Frederick Herbert Torrington (20 October 1836 – 20 November 1917) was an English-born Canadian conductor, organist, violinist, music educator, and administrator. From 1873-1894 he was the principal conductor of Toronto Philharmonic Society. In 1888 he founded the Toronto College of Music; serving as its director until his death in 1917.

==Life and career==
The son of James and Jane Torrington, Frederick Herbert Torrington was born in Dudley, England on 20 October 1836. He began private music lessons at the age of eight, and studied organ, piano, music theory, and choral music for four years with James Fitzgerald in Kidderminster. His first professional assignment was as choirmaster and organist in Bewdley; serving at St Ann's Church beginning at the age of 16.

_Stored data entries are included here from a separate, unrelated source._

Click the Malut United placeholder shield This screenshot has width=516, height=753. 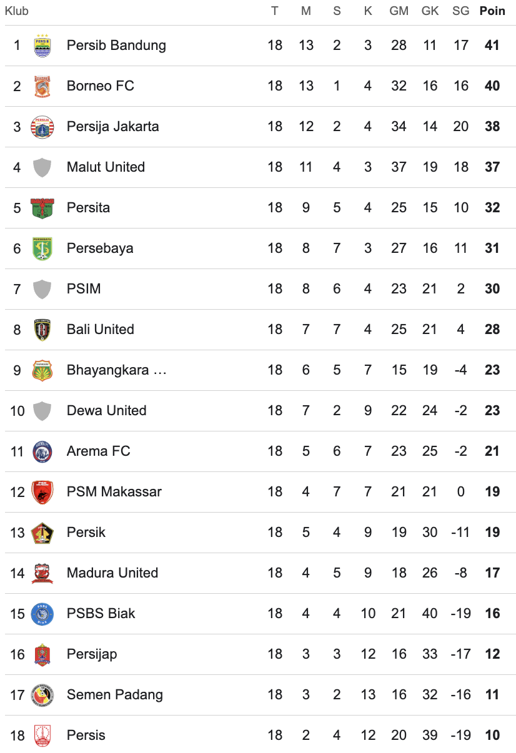click(x=42, y=167)
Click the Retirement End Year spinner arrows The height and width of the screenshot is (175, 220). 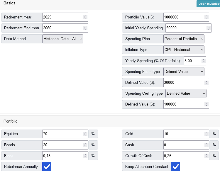(85, 28)
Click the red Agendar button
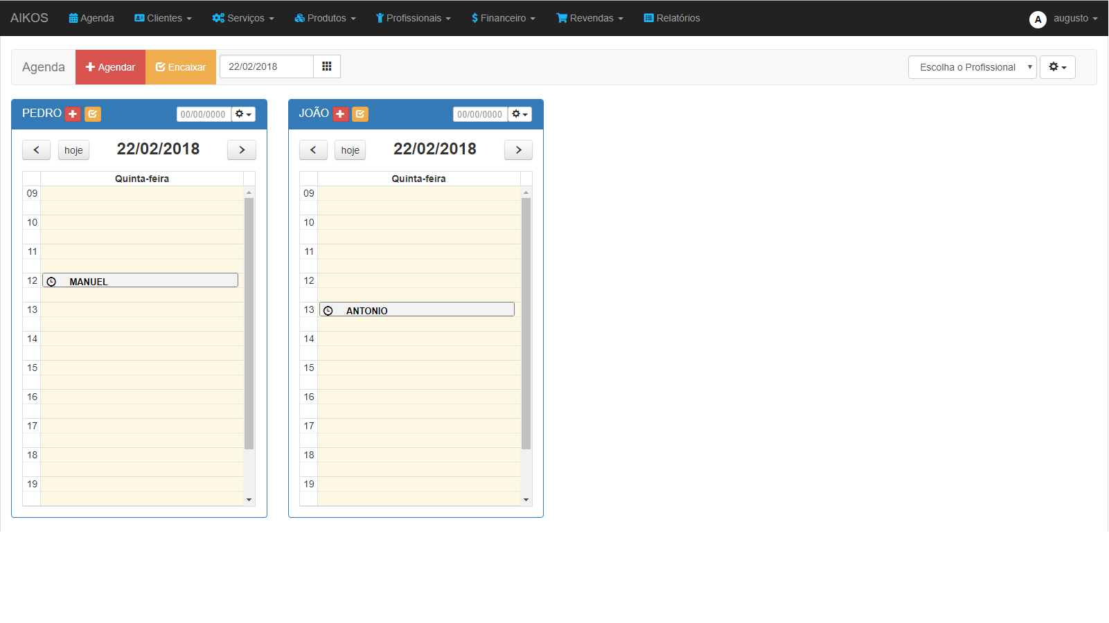 click(110, 67)
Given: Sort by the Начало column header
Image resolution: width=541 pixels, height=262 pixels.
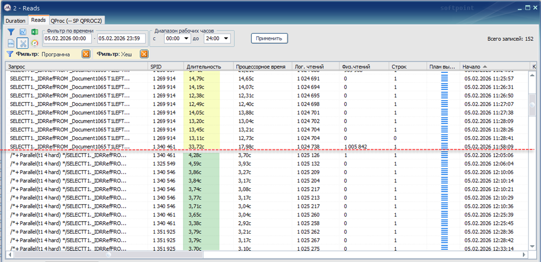Looking at the screenshot, I should tap(477, 67).
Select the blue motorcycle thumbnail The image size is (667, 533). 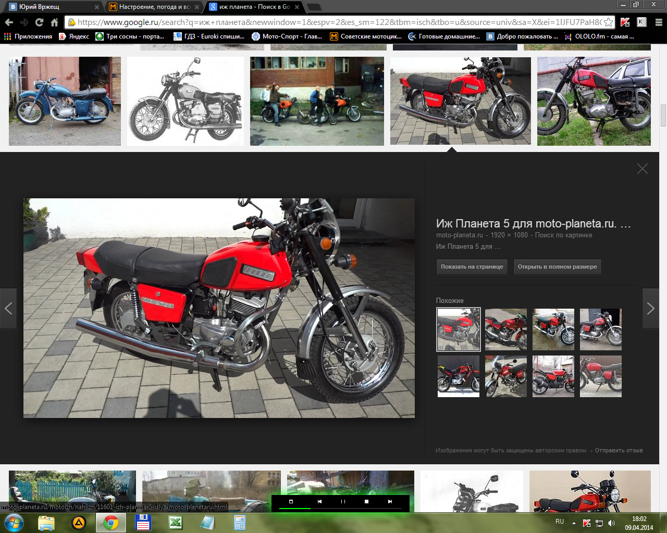65,101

In 1857 Torrington immigrated to Canada when he was appointed at St James St Methodist Church in Montreal. He performed in the music festival given for Edward, Prince of Wales upon his visit to Montreal in 1860. He left his post in Montreal in 1869 when be became the organist and choirmaster at King's Chapel in Boston. While working at that church he concurrently taught piano and organ on the faculty of the New England Conservatory. He also was a violinist in the Harvard Musical Association which was led by conductor Carl Zerrahn.

Torrington left Boston when he became organist and choirmaster at Metropolitan United Church; a position he held from 1873-1907. He concurrently served as the conductor of the Toronto Philharmonic Society from 1873-1894. In 1888 he founded the Toronto College of Music (later merged into The Royal Conservatory of Music); remaining its director until his death nearly 30 years later. He earned a doctorate in music from the University of Toronto in 1902. His final organist post was at High Park Methodist Church where he served from 1907 until his death in Toronto on 20 November 1917.